WHAT TO WORK ON =
In your copy, drop the images and return each record exactly as it stands.

DATA RECORDS START

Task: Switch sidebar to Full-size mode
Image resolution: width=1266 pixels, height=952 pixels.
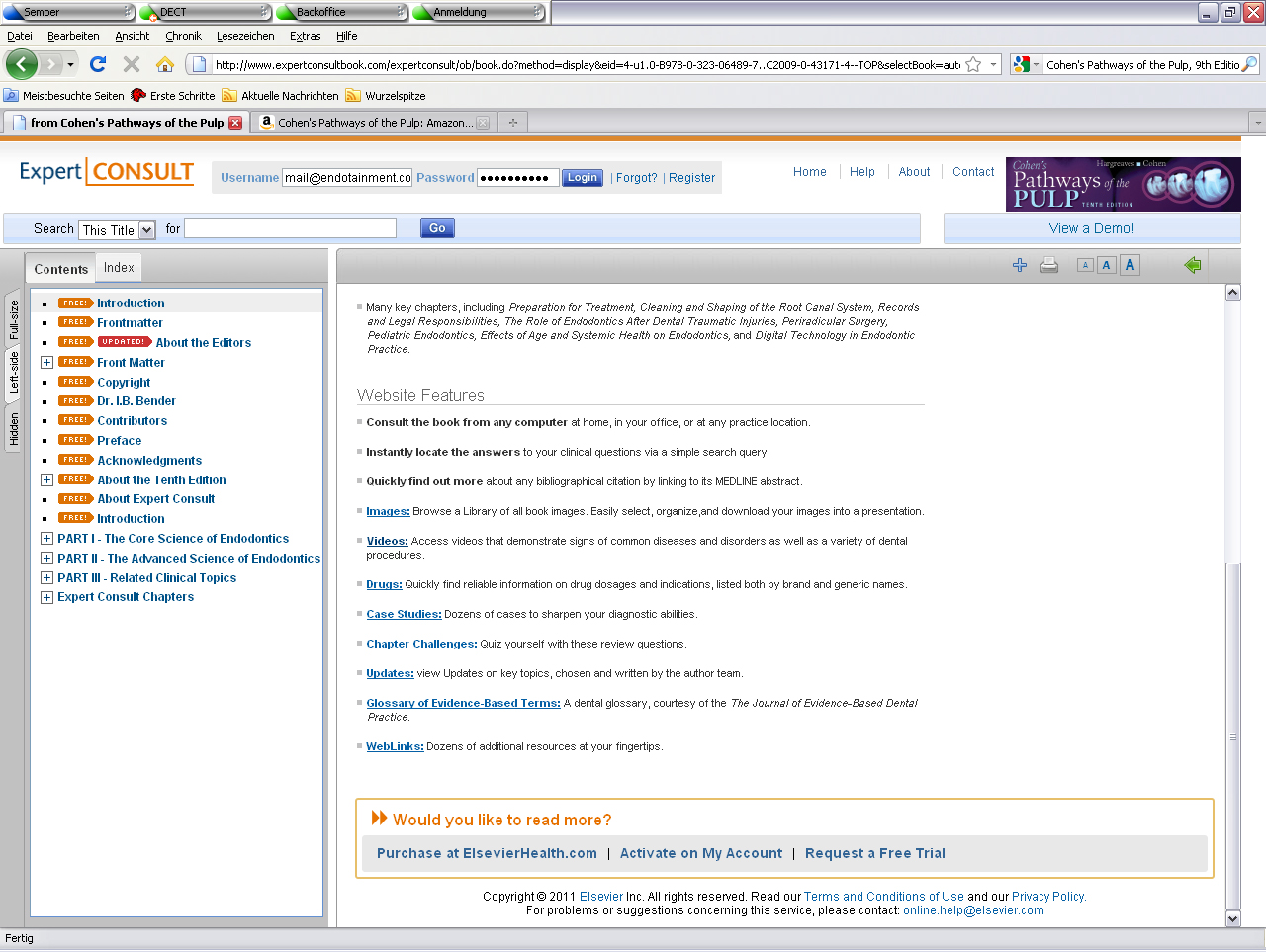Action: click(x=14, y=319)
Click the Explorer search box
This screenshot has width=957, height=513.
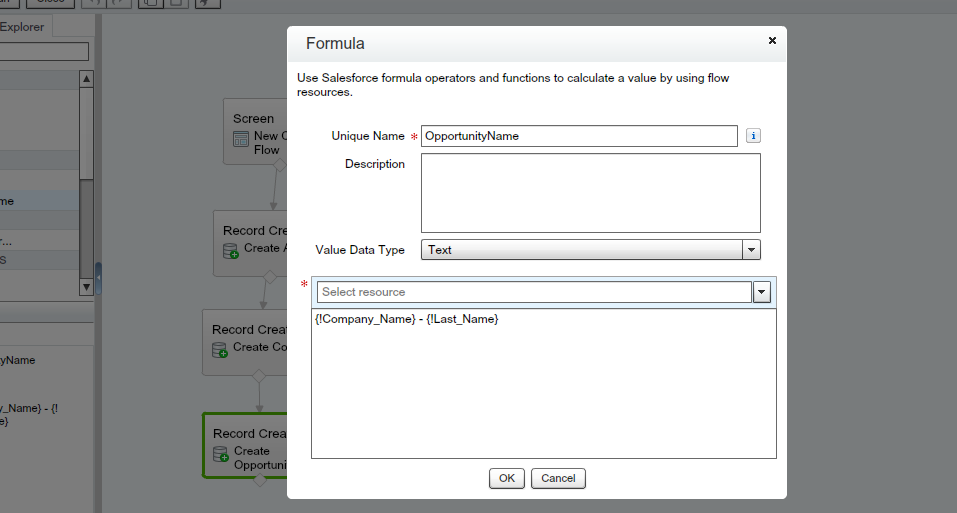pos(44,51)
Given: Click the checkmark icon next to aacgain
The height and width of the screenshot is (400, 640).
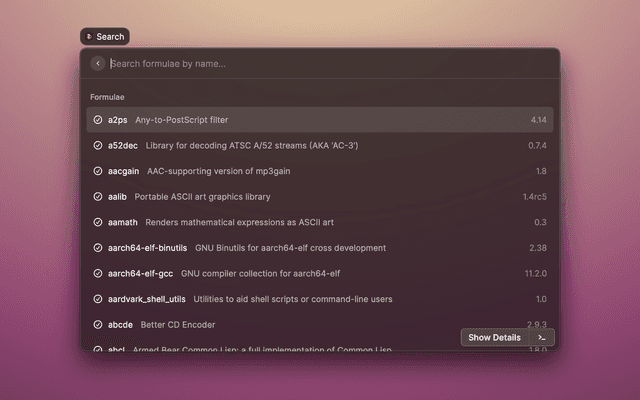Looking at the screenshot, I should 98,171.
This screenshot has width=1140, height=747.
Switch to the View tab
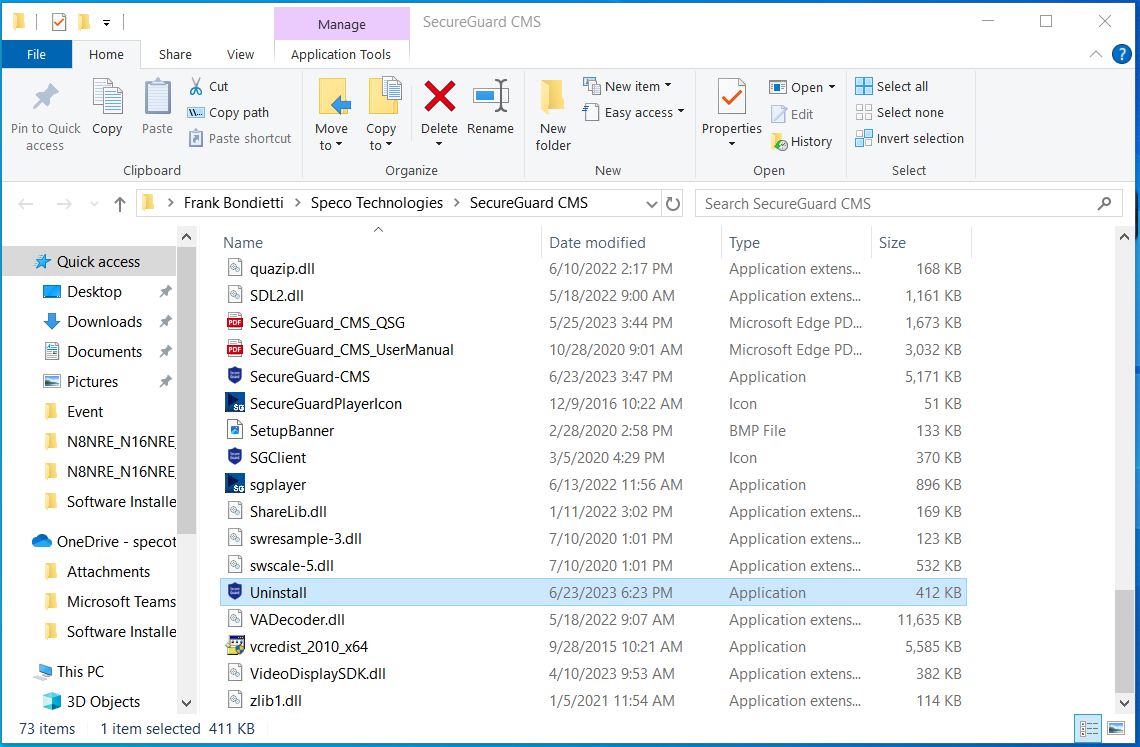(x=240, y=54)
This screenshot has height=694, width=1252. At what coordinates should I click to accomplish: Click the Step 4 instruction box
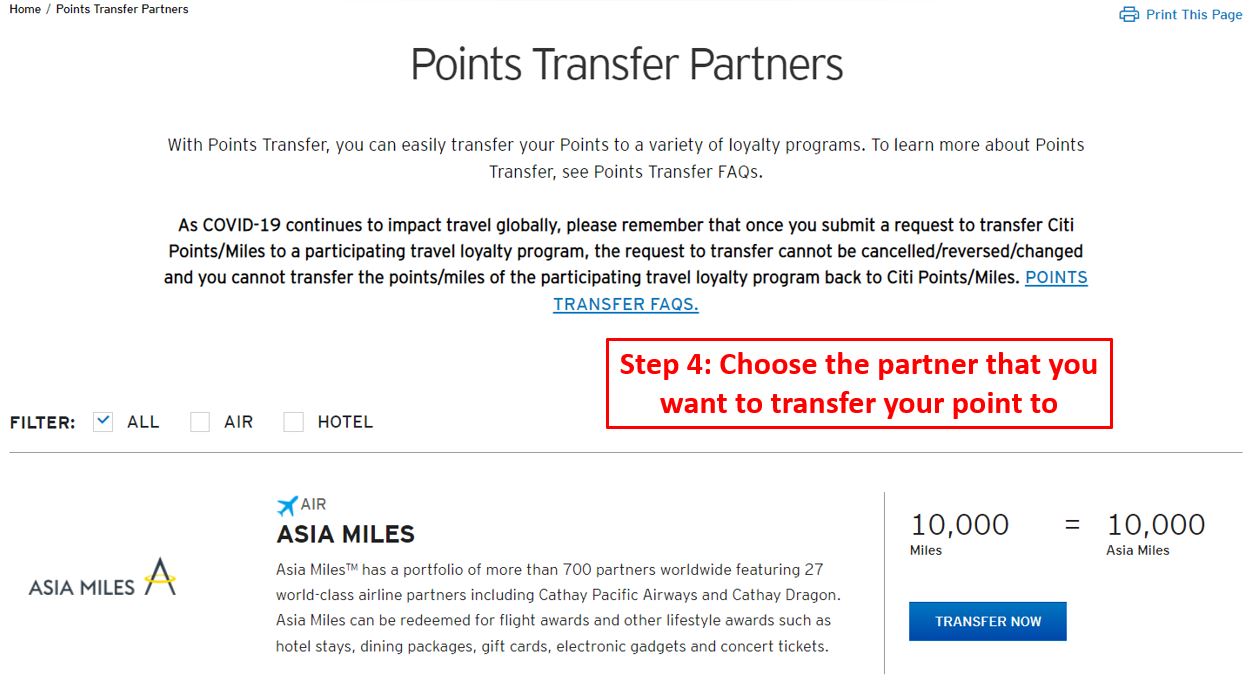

DATA RECORDS END

TASK RESULT =
Task: Switch sidebar to Full-size mode
Image resolution: width=1266 pixels, height=952 pixels.
Action: click(x=14, y=319)
Click the Explorer search box
This screenshot has width=957, height=513.
pos(44,51)
Given: Click the checkmark icon next to aacgain
The height and width of the screenshot is (400, 640).
Looking at the screenshot, I should 98,171.
This screenshot has width=1140, height=747.
Switch to the View tab
(x=240, y=54)
This screenshot has height=694, width=1252. At what coordinates should I click to accomplish: Click the Step 4 instruction box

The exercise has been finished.